### [Information given]

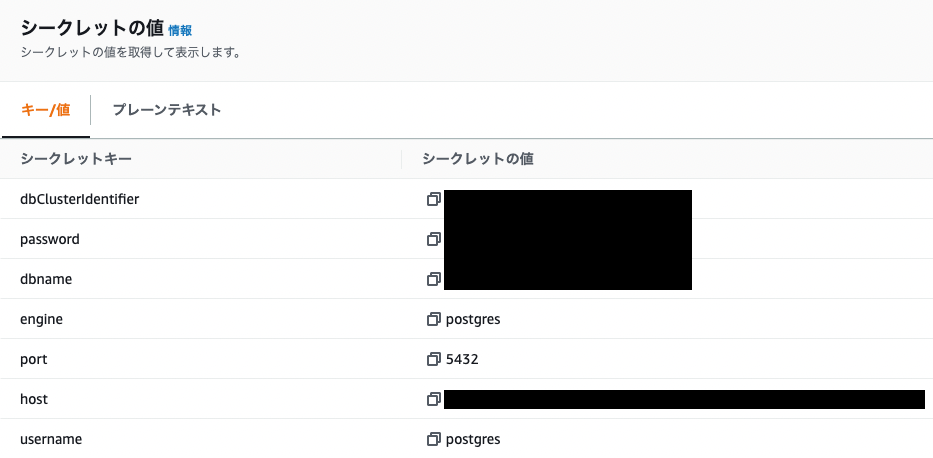Click the シークレットキー column header

[76, 159]
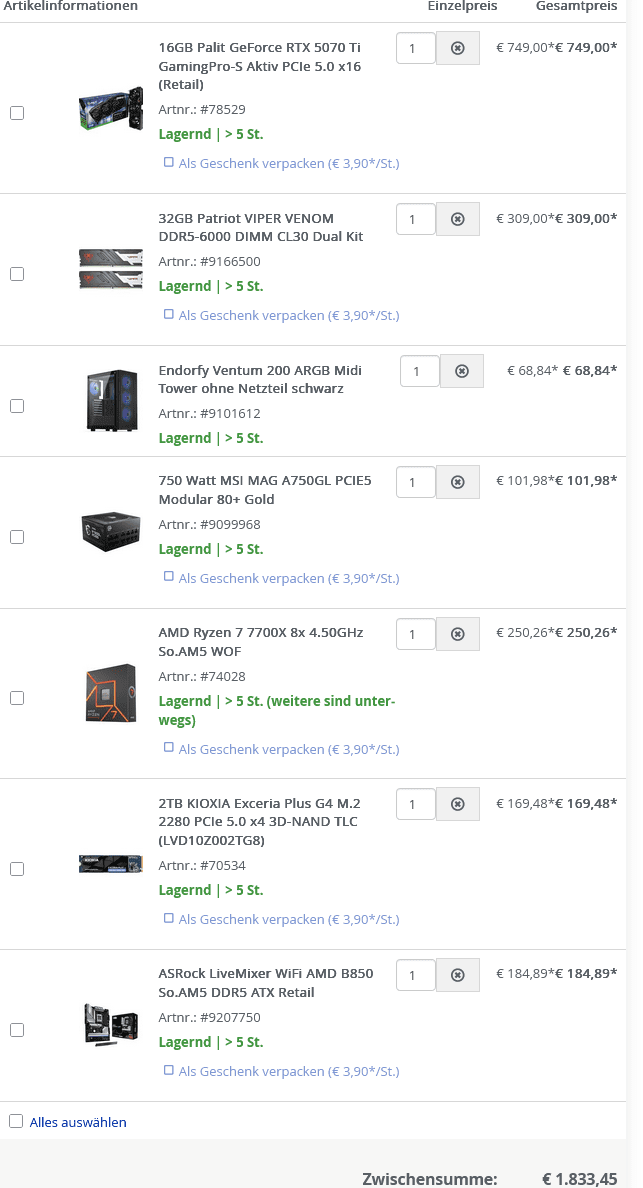
Task: Check the AMD Ryzen 7 7700X row checkbox
Action: point(17,698)
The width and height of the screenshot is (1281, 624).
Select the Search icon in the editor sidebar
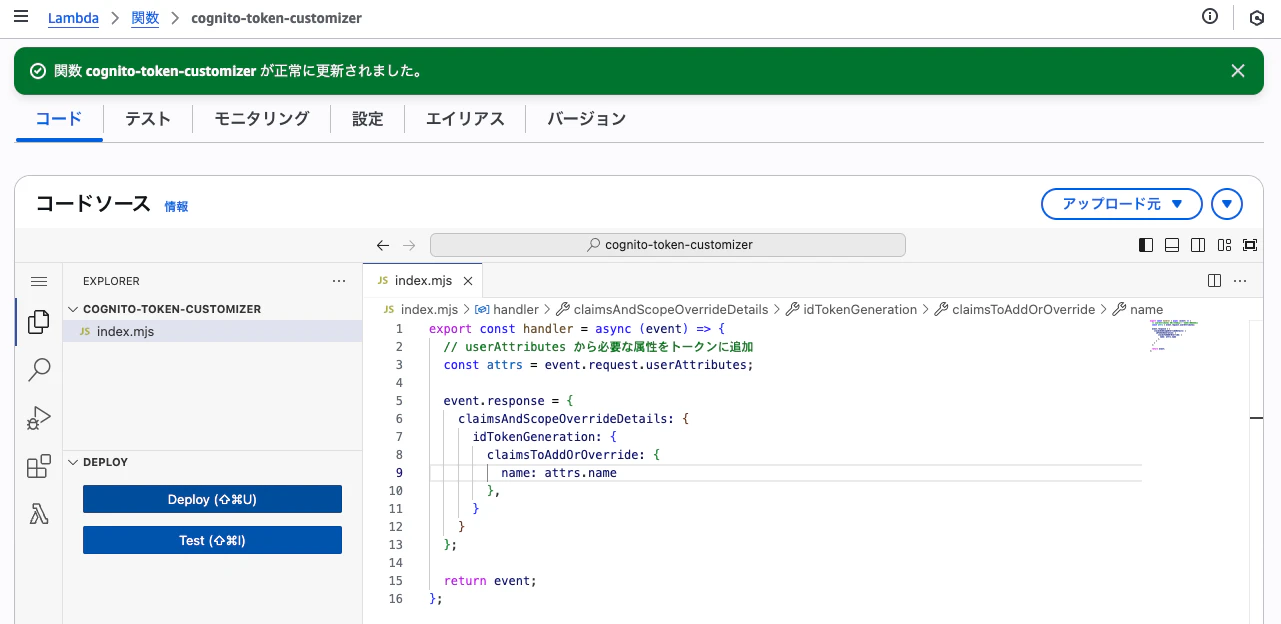[39, 370]
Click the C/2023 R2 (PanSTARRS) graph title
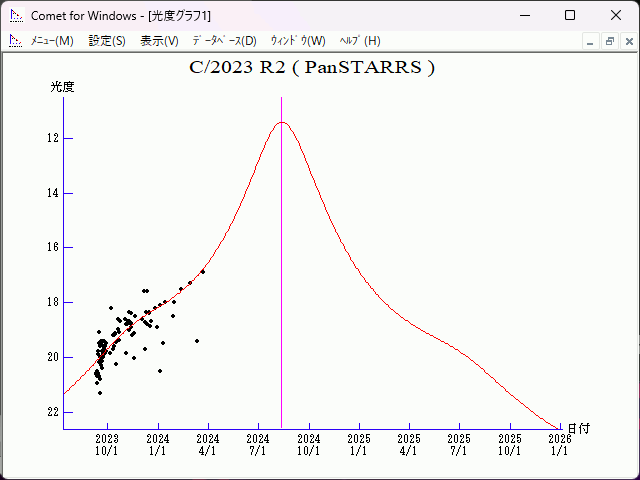 click(x=312, y=68)
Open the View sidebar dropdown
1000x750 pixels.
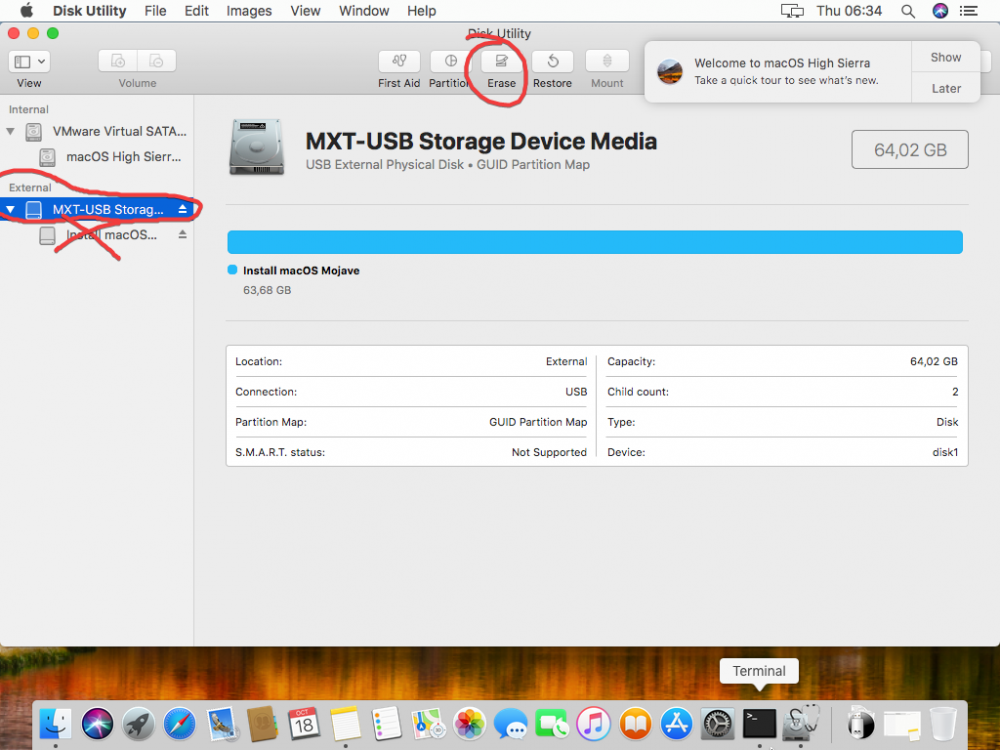click(x=29, y=61)
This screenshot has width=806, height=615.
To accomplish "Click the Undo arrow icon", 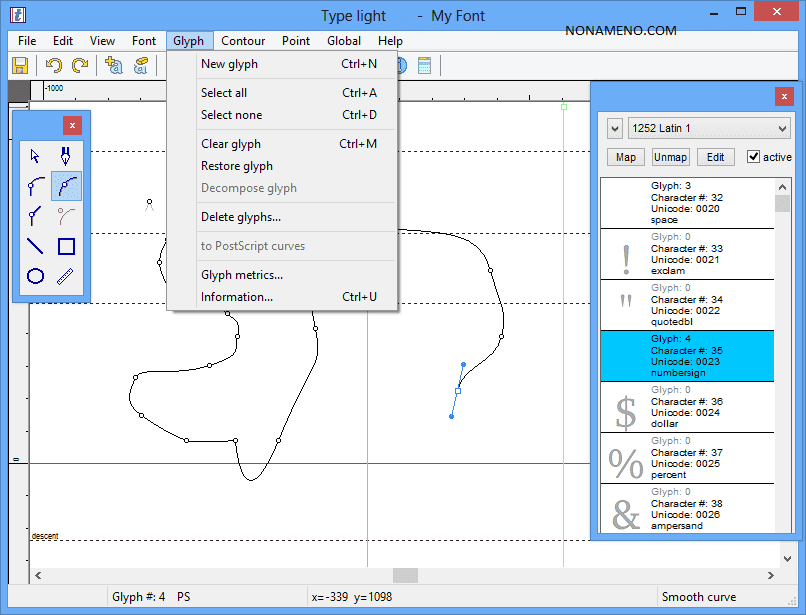I will 54,66.
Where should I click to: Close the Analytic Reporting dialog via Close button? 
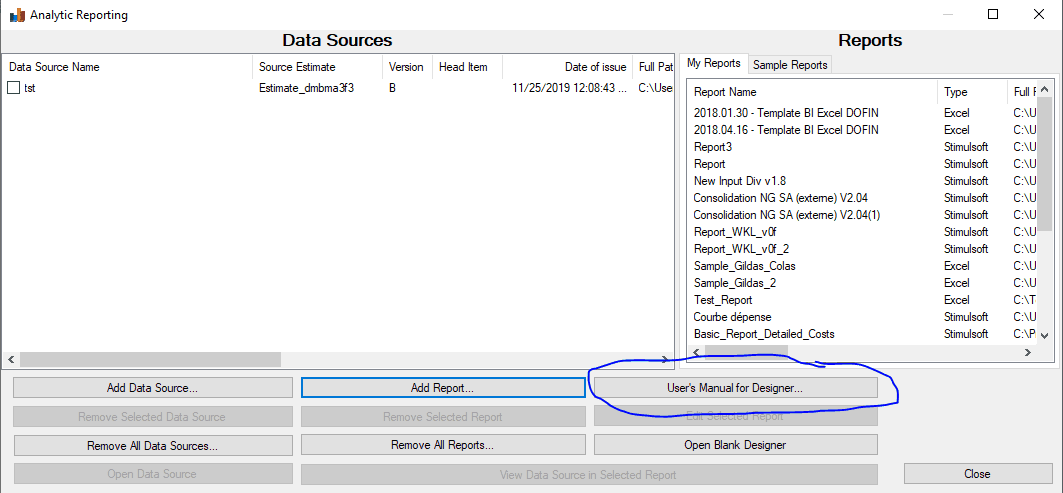click(977, 474)
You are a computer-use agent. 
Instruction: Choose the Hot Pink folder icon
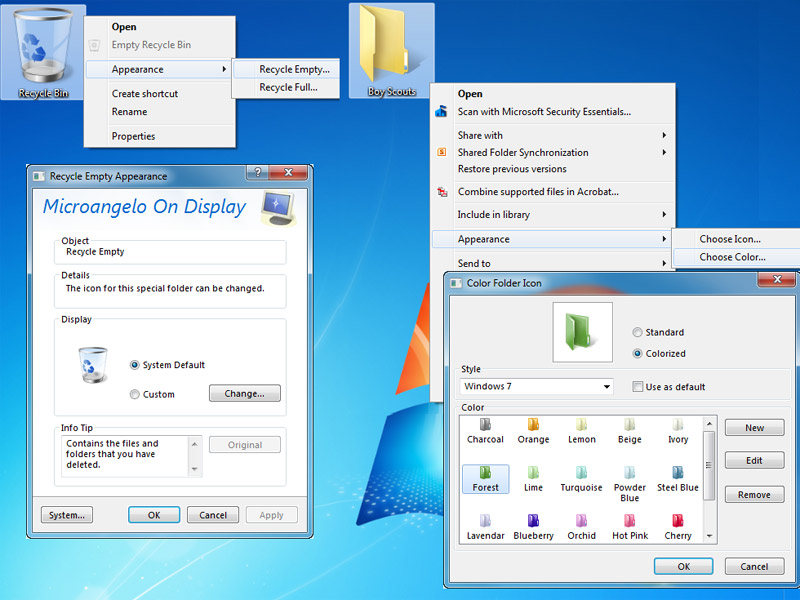point(630,521)
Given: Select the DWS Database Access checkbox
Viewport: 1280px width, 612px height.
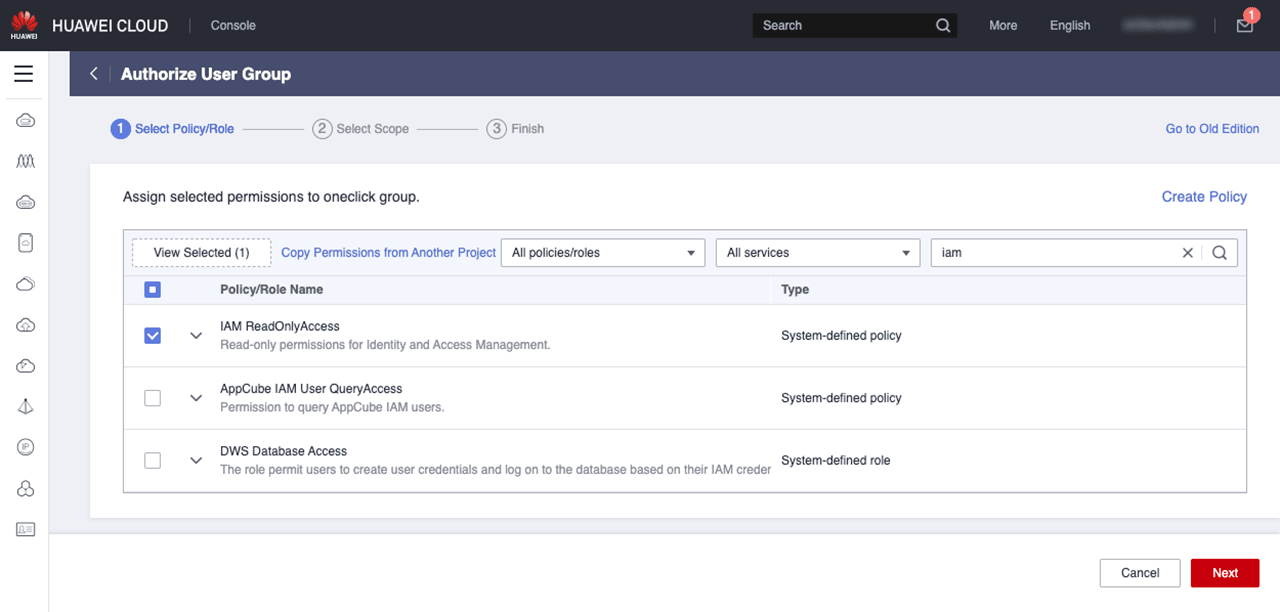Looking at the screenshot, I should (152, 461).
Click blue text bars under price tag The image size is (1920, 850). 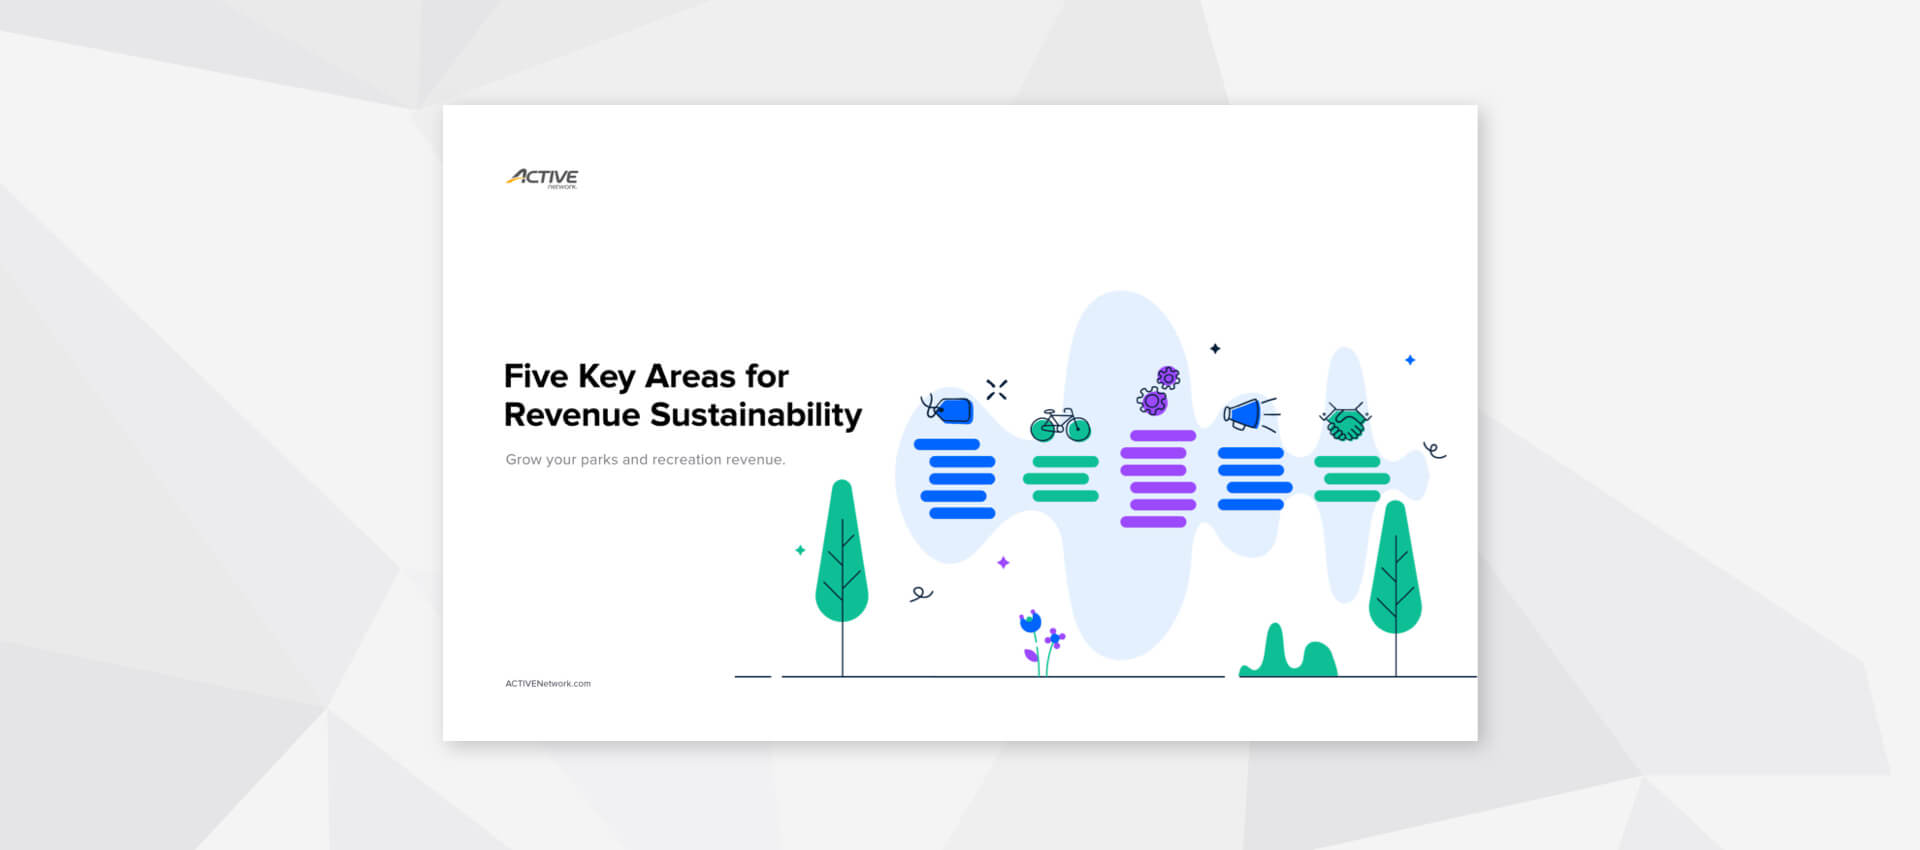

### [Problem details]
When you find the line that contains "Viewport: 1280px width, 612px height.", retype it and every line after it through the end of the data above, exactly, with no pictures.

### [Solution for this problem]
Viewport: 1280px width, 612px height.
Looking at the screenshot, I should (152, 461).
Click blue text bars under price tag The image size is (1920, 850). 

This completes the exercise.